B vitamins are available in injection form, as well as in tablets and a sublingual liquid.
Omega-3 fatty acids (found in fish oil and flaxseed oil) are also helpful for cognitive function, and can be found naturally in fatty fish such as salmon, or can be supplemented through fish oil capsules.
Controlling pain can be a huge help in lessening dysphasia and the other cognitive effects of fibromyalgia.
Your doctor will help you figure out what pain medications will best help control the specific symptoms you are experiencing.
In addition to medications that are specific to pain, many fibromyalgia patients see improvement from taking antidepressants or anti-anxiety medications, as anxiety and depression can cause pain levels to skyrocket.
Many people dealing with a chronic illness forget to treat themselves the same way they’d treat a good friend or a family member who is going through the same thing.

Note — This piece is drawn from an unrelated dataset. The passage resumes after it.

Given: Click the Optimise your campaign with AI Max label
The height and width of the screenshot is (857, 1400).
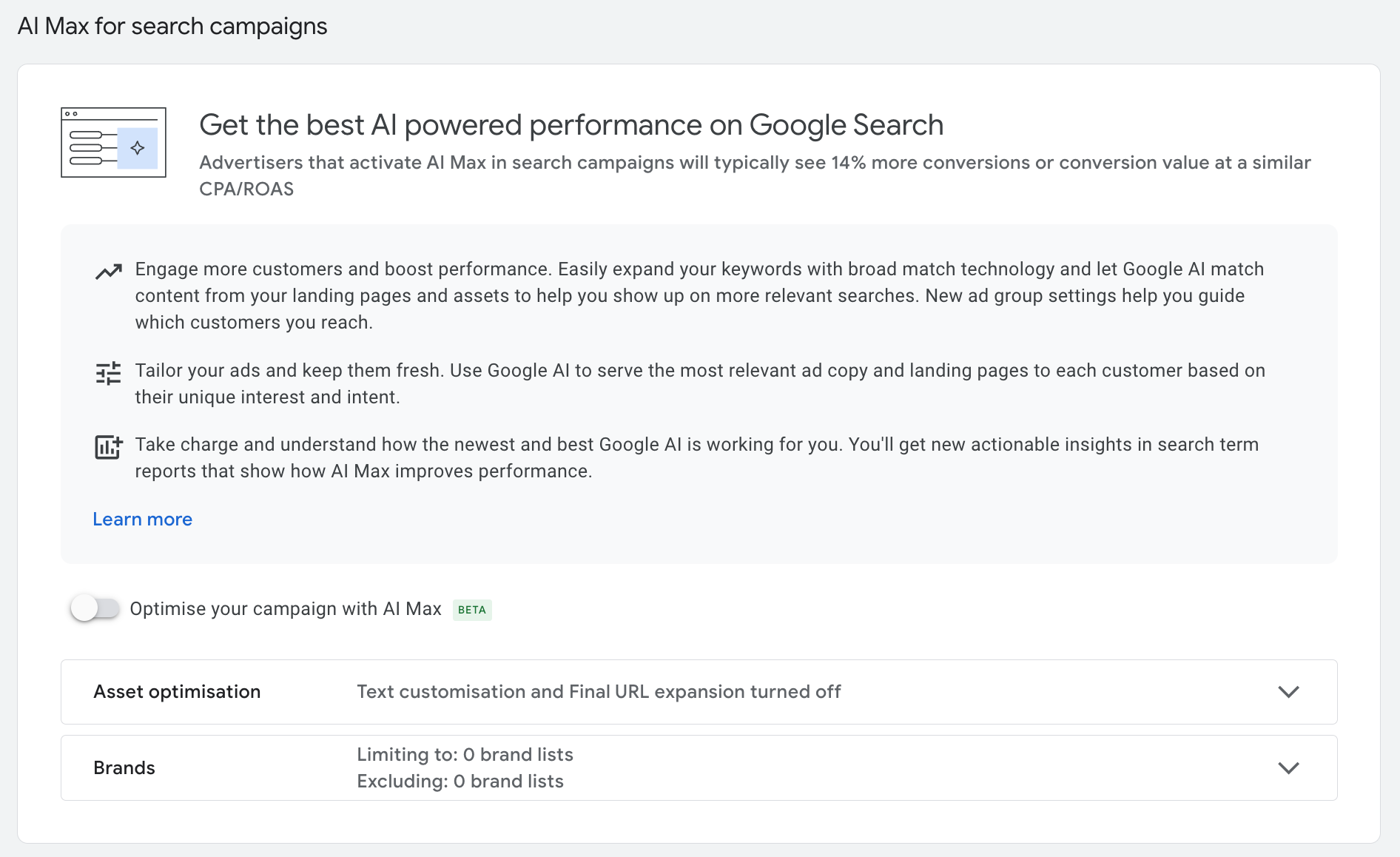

When dealing with fibromyalgia, it’s important to avoid beating yourself up if you’re having a day where your pain is flared up or your brain simply isn’t working the way you’d like it to.
Know that what you’re experiencing isn’t a personal failure—it’s a symptom of fibromyalgia.
Have realistic expectations when setting goals and try to develop systems (both personal systems that you use to accomplish and remember things, as well as support systems through the people around you) that will help you when you’re having a bad day.